Hulces: it's hard to feel inspired when your body is hard. hard from pain.
Falkor: it's hard to feel free when you can't fly. let me share with you wisdom i gleaned from my good friend Karl Malden right before i ate him.
Karl Malden: i can tell it.
Boc: my favorite part of exercising is the rest day.
Tai: you see how Falkor is stretching his back, Hulces? you can do that with your own body to negate the pain.
Hulces: no, ma'am, the pain has synthesized into my skin, it's a part of me now.
Falkor: i triangle my arms with my feet to form a cage. easy for me. that stretches my fucking back.
Boc: walking helps with the back.
Jane Fonda: do a scissor-kick in my style.
Kochanski: put your pillow in the fridge!!!
Brian from Family Guy: Salonpas? lidocaine? hell no. DOAN'S!!! Doan's, man, Doan's.
wooden plank: sleep on me like my favorite Ed...
Velcro back brace: take it back to the '80s!!!
massage pulse: 7 showers, 7 ice packs, 7 walks a day...
Rory McIlroy: just goes to show, you can have what you want. but can you wait 11 more years from this point?...
Tai: like Rambo, on the balls of your back...
Trunks: i got a lady butt...
Jillian Clare at Columbia Law: it is so satisfying as a liberal lawyer that instead of going on TV and yelling at the top of my lungs, i resist the Trump worldview by quietly winning a case against him in court...
Lister from Red Dwarf: ironically, i don't use Listerine...

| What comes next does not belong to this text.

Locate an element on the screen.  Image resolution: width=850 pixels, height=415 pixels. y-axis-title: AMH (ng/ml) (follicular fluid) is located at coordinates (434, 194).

midlife: after a mid life...
Gatorade: winning in sports shouldn't be about what you drink, that's cheating...
Federer: you should be able to win Wimbledon after drinking mud.
Trinity the cat: i can tell just by looking at you if you're crazy or not...
Prince William: i play ice hockey for the Toronto Maple Leafs. Leafs, not Leaves, the British way...
Jen R: and you both chase your Kochanskis through hyperlink space...
Isuzu Begin: do you need a parcel delivered to an '80s anime?...
Kochanski: i'm back with Tim. you know, the guy on Chef!...
Craig Charles: my whole life is just going to the next fucking Red Dwarf convention in the next city. i wanted to be known for my dangerous Robin-Williams-style stand-up...
Chris Barrie: i should have left after Season 1. when they had that ridiculous balloon H on my forehead...
husband to wife: you can't have friends, that's what marriage is...
Pope Bob: thanks for the tennis racquet, Jannik. do i need to cleanse your sins, sinner?
Jannik Sinner: fine, i took the dope, pope. it was dope on a rope, man, in the shower. but i only took the steroid stick TWICE, Father.
Dirg: would it be in poor taste if i looked at the butt of a woman who's on crutches?...
Jen R on May 15: write your feelings, don't just feel them.
Lindy Lenz's daughter: the best friends i ever made were in the bathroom of a New Kids On The Block concert.
Kurt Cobain: the final episode of Sailor Moon R REALLY affected me a month before...
Kurt Cobain: wish i had stuck around for Donna Summer singing on Family Matters. TGIF was my comfort zone. TGIF was my soul hole.
Karl Malden: buck up, Hulces. my mother took one look at me in a smoky nursery cot in the big white empty cavernous Inglewood hospital burning on a hill and told me i had a face to be a character actor.
Hulces: that's Depression stuff, boss. big 1930s Los Angeles stuff. i need advice on how to be a millennial macho.
Karl: my mother told me i had to be a Broadway song-and-dance man. i couldn't do that, the neighborhood street kids would make fun of me by the soda-jerk. but i looked at myself in the mirror one day, the long mirror behind the closet, and i made myself laugh. i told myself that Fatty Arbuckle joke you can't say on television. from that moment on i had hope that i'd get laid even with this face.
Falkor: which is my food's roundabout way of saying...
Karl Malden: eat the cookie.
Karl hands Hulces a cookie made of the Maldon salt. Hulces has to admit after taking a small nibble that the cookie is making him healthier.
Karl: it's a sour cookie. it's a cookie that tastes sour.